Birth of the Monster Kid

Television was hungry for content. with 168 hours of possibility in a week, TV couldn't make shows fast enough. Networks and stations were asking studios for movies from the very beginning but studios were having none of that.

At first they believed that TV was a passing fad and then they began to see it as the enemy. Movie studios believed it was televisions fault that movie ticket sales were down. Studios circled their wagons and refused to budge.

But TV found films in public domain and then a few far sighted cowboys who owned their old films, leased them to television and made a bundle. Movie studios realized their vaults were filled with silver to be mined and they began to make TV deals.




In Los Angeles, television producer Hunt Stromburg Jr. spots a Finnish actress at a Hollywood masquerade ball. Maila Nurmi wins first prize at the ball dressed as the spooky & stately character with an hourglass figure from Charles Addams New Yorker Cartoons. The unnamed character eventually evolves into Morticia Addams of the Addams Family, but first she spawns an undead army of late night ghouls with a twisted sense of what's funny.

Stromburg hires Nurmi and the two transform Addams nameless femme fatale into Vampira, a sexy vampire with a macabre sense of humor. Vampira is created to host ABC's late night movies in Los Angeles. Her show airs May 1, 1954 on KABC in Los Angeles and the world's first horror host(ess) is born.
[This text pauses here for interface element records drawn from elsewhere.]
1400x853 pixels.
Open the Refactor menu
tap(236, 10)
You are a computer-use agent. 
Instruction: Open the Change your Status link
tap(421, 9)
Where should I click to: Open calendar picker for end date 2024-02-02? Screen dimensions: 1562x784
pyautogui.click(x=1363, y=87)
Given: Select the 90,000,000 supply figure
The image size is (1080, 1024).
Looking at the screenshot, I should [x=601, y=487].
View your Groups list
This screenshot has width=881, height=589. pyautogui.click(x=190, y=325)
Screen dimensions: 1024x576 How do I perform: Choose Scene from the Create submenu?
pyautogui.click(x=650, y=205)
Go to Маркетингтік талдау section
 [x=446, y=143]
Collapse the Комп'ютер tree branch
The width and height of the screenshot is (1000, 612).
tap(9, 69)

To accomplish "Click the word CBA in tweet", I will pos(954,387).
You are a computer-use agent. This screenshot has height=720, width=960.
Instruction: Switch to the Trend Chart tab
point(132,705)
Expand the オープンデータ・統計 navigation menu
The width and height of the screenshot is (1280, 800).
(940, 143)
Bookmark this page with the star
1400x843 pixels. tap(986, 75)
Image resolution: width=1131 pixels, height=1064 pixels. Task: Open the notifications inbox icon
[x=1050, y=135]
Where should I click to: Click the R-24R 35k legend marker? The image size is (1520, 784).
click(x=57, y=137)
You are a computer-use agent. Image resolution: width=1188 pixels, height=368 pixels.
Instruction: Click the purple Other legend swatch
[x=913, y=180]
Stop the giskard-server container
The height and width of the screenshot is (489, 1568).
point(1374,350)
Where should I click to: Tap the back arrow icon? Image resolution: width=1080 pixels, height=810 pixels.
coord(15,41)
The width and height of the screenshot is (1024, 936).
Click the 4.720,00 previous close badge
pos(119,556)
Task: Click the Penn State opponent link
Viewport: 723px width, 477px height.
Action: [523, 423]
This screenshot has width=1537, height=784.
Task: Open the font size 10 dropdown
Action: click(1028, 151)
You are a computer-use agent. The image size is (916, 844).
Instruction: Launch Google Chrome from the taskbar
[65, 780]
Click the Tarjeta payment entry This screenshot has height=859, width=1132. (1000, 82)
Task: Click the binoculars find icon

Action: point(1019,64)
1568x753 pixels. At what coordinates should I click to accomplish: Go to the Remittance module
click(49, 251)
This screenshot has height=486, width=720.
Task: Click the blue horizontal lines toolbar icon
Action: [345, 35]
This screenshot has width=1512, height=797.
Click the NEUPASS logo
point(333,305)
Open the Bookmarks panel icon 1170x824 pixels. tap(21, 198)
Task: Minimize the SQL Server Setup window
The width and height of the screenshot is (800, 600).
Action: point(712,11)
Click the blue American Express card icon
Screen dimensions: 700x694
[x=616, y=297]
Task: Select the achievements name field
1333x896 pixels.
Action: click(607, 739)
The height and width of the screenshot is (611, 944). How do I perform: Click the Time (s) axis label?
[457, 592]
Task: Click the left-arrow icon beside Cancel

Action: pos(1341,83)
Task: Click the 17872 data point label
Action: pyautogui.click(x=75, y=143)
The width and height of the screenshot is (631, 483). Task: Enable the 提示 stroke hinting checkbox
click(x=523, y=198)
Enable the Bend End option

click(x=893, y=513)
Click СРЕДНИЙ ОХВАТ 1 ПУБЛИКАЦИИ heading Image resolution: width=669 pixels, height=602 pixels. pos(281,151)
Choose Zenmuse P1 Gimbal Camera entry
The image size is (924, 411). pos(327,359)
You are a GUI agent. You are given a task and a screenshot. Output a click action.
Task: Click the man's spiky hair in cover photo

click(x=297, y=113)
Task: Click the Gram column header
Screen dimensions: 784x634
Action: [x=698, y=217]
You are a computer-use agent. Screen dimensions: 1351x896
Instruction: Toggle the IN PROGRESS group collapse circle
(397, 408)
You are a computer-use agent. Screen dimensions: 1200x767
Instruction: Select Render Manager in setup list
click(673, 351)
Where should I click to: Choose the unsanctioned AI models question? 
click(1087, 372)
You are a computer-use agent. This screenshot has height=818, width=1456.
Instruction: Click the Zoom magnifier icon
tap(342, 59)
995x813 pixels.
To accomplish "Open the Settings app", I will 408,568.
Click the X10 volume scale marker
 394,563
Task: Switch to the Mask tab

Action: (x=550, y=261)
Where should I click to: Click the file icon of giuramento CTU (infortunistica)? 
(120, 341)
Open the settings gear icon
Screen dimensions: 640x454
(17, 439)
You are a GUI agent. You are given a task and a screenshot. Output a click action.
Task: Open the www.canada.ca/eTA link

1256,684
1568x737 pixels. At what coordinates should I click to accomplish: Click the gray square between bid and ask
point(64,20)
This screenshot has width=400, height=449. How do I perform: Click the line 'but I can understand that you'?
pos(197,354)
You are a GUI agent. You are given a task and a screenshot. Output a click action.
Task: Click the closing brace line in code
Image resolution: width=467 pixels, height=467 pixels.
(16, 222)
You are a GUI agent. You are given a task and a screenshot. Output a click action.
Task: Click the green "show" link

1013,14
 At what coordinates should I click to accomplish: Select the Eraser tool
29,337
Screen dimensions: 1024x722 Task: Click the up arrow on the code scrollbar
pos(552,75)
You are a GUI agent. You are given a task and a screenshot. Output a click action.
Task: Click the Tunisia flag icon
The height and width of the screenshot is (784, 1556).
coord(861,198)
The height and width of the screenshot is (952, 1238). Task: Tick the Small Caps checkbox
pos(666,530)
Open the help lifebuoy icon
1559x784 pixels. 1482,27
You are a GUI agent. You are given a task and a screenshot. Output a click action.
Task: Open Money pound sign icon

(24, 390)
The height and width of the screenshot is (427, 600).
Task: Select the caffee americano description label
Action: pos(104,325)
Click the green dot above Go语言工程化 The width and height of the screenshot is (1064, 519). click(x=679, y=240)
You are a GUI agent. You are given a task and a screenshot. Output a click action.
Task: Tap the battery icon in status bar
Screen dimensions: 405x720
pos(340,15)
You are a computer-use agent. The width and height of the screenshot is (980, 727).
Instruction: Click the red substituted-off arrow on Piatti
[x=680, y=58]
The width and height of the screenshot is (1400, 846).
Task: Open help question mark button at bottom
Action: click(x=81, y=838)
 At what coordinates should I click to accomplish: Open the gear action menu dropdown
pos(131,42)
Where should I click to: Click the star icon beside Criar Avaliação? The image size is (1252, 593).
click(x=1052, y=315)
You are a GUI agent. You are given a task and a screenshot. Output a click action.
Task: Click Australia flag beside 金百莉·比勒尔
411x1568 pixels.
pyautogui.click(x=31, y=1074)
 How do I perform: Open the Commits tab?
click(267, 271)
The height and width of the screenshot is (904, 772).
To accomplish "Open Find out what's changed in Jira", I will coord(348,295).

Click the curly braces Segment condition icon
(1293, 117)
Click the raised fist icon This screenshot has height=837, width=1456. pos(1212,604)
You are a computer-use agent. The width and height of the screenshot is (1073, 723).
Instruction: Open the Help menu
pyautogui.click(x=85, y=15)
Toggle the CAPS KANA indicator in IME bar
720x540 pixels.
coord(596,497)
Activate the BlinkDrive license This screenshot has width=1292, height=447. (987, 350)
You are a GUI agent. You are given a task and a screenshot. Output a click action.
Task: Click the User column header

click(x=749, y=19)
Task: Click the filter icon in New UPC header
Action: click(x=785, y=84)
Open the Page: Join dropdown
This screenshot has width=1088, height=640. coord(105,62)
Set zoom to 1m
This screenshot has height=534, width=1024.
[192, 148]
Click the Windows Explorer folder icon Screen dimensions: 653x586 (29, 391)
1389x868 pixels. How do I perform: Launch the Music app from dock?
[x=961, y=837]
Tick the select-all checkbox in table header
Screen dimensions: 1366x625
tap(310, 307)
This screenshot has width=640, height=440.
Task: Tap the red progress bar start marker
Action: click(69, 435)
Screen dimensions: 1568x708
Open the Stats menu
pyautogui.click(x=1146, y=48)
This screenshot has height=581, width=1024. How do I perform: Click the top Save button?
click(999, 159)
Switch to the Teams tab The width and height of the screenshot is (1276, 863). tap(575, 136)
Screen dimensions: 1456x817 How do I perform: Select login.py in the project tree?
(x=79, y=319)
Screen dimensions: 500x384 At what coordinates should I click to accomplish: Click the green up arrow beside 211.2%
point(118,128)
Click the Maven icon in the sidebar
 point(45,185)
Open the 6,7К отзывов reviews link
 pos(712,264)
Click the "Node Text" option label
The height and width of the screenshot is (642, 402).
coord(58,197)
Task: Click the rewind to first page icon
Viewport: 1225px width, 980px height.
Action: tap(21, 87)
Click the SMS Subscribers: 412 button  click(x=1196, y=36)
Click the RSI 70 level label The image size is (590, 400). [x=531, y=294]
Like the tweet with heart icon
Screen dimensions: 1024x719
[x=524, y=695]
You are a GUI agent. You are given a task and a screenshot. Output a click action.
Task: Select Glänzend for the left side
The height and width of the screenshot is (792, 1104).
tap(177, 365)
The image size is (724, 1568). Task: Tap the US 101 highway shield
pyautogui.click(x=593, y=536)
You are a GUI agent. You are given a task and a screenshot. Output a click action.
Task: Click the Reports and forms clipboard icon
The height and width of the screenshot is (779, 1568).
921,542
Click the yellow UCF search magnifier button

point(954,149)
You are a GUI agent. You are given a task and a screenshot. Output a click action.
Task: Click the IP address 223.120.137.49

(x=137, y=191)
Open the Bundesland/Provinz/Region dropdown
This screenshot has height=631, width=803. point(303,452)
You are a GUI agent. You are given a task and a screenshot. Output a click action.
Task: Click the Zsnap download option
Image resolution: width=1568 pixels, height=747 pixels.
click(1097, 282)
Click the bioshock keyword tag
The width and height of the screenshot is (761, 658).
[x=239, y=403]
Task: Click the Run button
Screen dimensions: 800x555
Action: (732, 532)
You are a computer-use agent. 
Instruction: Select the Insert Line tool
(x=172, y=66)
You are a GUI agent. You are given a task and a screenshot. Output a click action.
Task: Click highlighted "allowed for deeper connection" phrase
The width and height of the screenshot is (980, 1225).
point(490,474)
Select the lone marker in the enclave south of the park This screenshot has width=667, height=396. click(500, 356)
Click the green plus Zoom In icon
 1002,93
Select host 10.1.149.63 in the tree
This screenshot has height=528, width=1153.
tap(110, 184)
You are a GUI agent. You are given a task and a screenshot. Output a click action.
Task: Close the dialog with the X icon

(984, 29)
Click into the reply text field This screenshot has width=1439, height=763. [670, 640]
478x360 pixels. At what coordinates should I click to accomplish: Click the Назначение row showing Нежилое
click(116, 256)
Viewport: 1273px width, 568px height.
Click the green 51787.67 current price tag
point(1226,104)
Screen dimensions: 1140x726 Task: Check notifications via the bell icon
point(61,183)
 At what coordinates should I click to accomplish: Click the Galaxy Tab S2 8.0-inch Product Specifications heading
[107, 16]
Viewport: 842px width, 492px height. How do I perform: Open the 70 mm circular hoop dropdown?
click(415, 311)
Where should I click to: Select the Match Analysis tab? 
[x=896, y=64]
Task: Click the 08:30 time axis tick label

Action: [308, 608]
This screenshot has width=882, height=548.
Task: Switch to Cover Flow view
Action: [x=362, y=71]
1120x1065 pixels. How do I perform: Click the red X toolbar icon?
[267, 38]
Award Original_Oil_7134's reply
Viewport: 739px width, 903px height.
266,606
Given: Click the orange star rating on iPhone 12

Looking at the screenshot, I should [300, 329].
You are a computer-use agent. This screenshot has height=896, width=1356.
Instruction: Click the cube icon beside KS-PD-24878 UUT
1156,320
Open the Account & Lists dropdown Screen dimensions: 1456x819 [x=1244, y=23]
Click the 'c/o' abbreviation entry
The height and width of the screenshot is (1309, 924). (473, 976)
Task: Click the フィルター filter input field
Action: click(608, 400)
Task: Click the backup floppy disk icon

Just three weeks into the new show, Newsweek runs an article on Vampira and a less than a month later, she has a 2 page spread in Life magazine. Independent Stations all over the country recognize the potential and an undead army of horror hosts rises from the late night television landscape.





Television's midnight matinees attract quite a following. Using old movies, cheap sets, bad makeup, amateur skits, and lame puns, horror hosts create a counter culture. The ghoulish humor attracts a loyal teen audience always looking for something to mock and because young kids want to be doing what the older kids are doing, it also attracts a younger crowd.

Kids who would be scared spitless in a theater, curl up on the couch and watch the scary parts between their fingers with regular commercial breaks where strange hosts like Zacherley (new York) & Ghoulardi (Cleveland) remind them not to take any of it too seriously.


In 1958 Screen Gems packaged 52 of Universal's horror movies into a bundle called "Shock Theater" and sold it to independent stations all across the United States. Included in that Package was Dracula, Frankenstein, The Mummy and The Wolf Man. Kids saw Universal's grand slam of horror for the first time and it was love at first fright.





America's monster kid is about to rise from the slab.